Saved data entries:
*** Block opens ***

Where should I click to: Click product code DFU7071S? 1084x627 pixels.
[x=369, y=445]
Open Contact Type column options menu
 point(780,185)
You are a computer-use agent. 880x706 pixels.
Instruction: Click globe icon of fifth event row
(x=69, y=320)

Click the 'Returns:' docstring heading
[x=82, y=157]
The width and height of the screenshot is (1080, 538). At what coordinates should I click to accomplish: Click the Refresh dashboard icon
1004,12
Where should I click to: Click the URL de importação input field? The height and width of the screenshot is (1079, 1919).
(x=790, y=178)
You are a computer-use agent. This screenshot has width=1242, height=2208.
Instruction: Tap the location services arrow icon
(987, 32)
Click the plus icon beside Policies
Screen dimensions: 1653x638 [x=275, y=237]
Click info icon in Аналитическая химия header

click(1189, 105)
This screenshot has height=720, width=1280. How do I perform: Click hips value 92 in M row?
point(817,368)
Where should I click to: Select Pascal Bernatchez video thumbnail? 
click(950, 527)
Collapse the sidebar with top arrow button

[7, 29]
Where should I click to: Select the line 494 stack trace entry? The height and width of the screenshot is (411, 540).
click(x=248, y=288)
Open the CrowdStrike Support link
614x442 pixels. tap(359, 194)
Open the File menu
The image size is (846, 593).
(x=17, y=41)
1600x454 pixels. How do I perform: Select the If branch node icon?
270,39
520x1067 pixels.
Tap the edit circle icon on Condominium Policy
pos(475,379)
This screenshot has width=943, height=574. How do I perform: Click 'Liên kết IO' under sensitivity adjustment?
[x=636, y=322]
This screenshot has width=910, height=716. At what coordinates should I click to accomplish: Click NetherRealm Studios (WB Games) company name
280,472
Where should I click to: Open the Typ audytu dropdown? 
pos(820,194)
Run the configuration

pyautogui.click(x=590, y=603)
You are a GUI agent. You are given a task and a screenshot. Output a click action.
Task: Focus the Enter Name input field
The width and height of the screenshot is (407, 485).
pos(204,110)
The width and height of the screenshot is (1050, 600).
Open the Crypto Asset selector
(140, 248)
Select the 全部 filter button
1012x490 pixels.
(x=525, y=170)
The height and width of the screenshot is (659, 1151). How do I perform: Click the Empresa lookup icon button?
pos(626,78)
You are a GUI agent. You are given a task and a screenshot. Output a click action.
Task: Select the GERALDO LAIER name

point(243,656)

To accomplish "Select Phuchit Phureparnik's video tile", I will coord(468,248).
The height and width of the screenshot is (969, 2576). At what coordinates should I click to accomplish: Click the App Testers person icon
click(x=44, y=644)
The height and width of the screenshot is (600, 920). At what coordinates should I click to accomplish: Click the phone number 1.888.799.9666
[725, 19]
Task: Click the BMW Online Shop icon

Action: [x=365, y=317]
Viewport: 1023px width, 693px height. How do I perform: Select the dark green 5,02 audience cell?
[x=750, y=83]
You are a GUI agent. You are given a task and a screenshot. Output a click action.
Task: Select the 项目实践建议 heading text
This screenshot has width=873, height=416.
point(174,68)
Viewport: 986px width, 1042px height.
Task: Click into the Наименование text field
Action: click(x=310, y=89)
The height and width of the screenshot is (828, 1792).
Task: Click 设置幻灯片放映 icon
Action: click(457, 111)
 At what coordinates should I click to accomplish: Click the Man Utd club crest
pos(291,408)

*** Block closes ***

Look above for the line holding "Collapse the sidebar with top arrow button" and the line holding "The width and height of the screenshot is (1050, 600).", then output exactly those two lines and every line between them, nothing more.

Collapse the sidebar with top arrow button

[7, 29]
Where should I click to: Select the line 494 stack trace entry? The height and width of the screenshot is (411, 540).
click(x=248, y=288)
Open the CrowdStrike Support link
614x442 pixels. tap(359, 194)
Open the File menu
The image size is (846, 593).
(x=17, y=41)
1600x454 pixels. How do I perform: Select the If branch node icon?
270,39
520x1067 pixels.
Tap the edit circle icon on Condominium Policy
pos(475,379)
This screenshot has width=943, height=574. How do I perform: Click 'Liên kết IO' under sensitivity adjustment?
[x=636, y=322]
This screenshot has width=910, height=716. At what coordinates should I click to accomplish: Click NetherRealm Studios (WB Games) company name
280,472
Where should I click to: Open the Typ audytu dropdown? 
pos(820,194)
Run the configuration

pyautogui.click(x=590, y=603)
You are a GUI agent. You are given a task and a screenshot. Output a click action.
Task: Focus the Enter Name input field
The width and height of the screenshot is (407, 485).
pos(204,110)
The width and height of the screenshot is (1050, 600).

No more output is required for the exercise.